■ Records to process ■
%%
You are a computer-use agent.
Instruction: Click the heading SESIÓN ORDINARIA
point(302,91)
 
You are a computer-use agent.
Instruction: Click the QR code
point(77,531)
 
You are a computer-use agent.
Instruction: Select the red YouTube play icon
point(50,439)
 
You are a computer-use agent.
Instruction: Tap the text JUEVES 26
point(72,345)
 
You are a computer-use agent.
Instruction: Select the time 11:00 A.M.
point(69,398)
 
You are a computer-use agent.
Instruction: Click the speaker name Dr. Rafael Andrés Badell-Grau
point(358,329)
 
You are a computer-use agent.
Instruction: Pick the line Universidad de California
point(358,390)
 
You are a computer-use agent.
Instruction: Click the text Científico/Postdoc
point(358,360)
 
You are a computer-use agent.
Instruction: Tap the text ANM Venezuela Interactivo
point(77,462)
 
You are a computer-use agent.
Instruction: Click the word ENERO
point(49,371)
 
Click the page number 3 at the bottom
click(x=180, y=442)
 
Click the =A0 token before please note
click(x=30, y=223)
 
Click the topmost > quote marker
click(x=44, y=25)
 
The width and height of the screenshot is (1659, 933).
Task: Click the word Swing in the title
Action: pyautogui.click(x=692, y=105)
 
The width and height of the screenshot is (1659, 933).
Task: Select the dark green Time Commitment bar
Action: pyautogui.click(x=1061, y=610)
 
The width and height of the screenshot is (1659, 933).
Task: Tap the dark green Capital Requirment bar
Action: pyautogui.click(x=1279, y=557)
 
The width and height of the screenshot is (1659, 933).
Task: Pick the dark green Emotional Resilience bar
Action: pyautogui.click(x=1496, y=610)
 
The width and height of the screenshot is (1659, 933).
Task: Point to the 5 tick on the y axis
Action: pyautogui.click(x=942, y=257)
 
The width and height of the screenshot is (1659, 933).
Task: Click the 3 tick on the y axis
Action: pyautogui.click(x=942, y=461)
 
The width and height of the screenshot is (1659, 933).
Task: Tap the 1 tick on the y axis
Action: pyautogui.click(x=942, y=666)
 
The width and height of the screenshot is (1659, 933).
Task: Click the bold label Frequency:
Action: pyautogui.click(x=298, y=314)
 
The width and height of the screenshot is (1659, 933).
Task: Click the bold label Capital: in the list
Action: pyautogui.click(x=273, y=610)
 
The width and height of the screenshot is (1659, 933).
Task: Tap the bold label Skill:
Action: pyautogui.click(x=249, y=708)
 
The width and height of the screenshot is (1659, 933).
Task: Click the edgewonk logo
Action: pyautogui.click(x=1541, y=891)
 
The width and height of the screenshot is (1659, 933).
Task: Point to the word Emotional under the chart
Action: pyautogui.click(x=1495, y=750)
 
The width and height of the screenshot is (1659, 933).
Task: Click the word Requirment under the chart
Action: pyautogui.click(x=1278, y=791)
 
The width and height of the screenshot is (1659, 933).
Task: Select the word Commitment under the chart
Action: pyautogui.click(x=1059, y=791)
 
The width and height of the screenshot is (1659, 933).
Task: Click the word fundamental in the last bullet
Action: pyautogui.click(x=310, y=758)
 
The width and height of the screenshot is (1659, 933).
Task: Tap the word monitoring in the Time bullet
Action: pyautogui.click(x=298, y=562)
%%
■ Prompt ■
Change every "y axis" in the data above to "vertical axis", and reproduce all the rest of the data without alteration.

■ Output of the exercise ■
You are a computer-use agent.
Instruction: Click the heading SESIÓN ORDINARIA
point(302,91)
 
You are a computer-use agent.
Instruction: Click the QR code
point(77,531)
 
You are a computer-use agent.
Instruction: Select the red YouTube play icon
point(50,439)
 
You are a computer-use agent.
Instruction: Tap the text JUEVES 26
point(72,345)
 
You are a computer-use agent.
Instruction: Select the time 11:00 A.M.
point(69,398)
 
You are a computer-use agent.
Instruction: Click the speaker name Dr. Rafael Andrés Badell-Grau
point(358,329)
 
You are a computer-use agent.
Instruction: Pick the line Universidad de California
point(358,390)
 
You are a computer-use agent.
Instruction: Click the text Científico/Postdoc
point(358,360)
 
You are a computer-use agent.
Instruction: Tap the text ANM Venezuela Interactivo
point(77,462)
 
You are a computer-use agent.
Instruction: Click the word ENERO
point(49,371)
 
Click the page number 3 at the bottom
click(x=180, y=442)
 
Click the =A0 token before please note
click(x=30, y=223)
 
Click the topmost > quote marker
click(x=44, y=25)
 
The width and height of the screenshot is (1659, 933).
Task: Click the word Swing in the title
Action: pyautogui.click(x=692, y=105)
 
The width and height of the screenshot is (1659, 933).
Task: Select the dark green Time Commitment bar
Action: pyautogui.click(x=1061, y=610)
 
The width and height of the screenshot is (1659, 933).
Task: Tap the dark green Capital Requirment bar
Action: pyautogui.click(x=1279, y=557)
 
The width and height of the screenshot is (1659, 933).
Task: Pick the dark green Emotional Resilience bar
Action: pyautogui.click(x=1496, y=610)
 
The width and height of the screenshot is (1659, 933).
Task: Point to the 5 tick on the vertical axis
Action: pyautogui.click(x=942, y=257)
 
The width and height of the screenshot is (1659, 933).
Task: Click the 3 tick on the vertical axis
Action: pyautogui.click(x=942, y=461)
 
The width and height of the screenshot is (1659, 933).
Task: Tap the 1 tick on the vertical axis
Action: pyautogui.click(x=942, y=666)
 
The width and height of the screenshot is (1659, 933).
Task: Click the bold label Frequency:
Action: pyautogui.click(x=298, y=314)
 
The width and height of the screenshot is (1659, 933).
Task: Click the bold label Capital: in the list
Action: pyautogui.click(x=273, y=610)
 
The width and height of the screenshot is (1659, 933).
Task: Tap the bold label Skill:
Action: pyautogui.click(x=249, y=708)
 
The width and height of the screenshot is (1659, 933).
Task: Click the edgewonk logo
Action: pyautogui.click(x=1541, y=891)
 
The width and height of the screenshot is (1659, 933).
Task: Point to the word Emotional under the chart
Action: pyautogui.click(x=1495, y=750)
 
The width and height of the screenshot is (1659, 933).
Task: Click the word Requirment under the chart
Action: pyautogui.click(x=1278, y=791)
 
The width and height of the screenshot is (1659, 933).
Task: Select the word Commitment under the chart
Action: pyautogui.click(x=1059, y=791)
 
The width and height of the screenshot is (1659, 933).
Task: Click the word fundamental in the last bullet
Action: pyautogui.click(x=310, y=758)
 
The width and height of the screenshot is (1659, 933).
Task: Tap the word monitoring in the Time bullet
Action: pyautogui.click(x=298, y=562)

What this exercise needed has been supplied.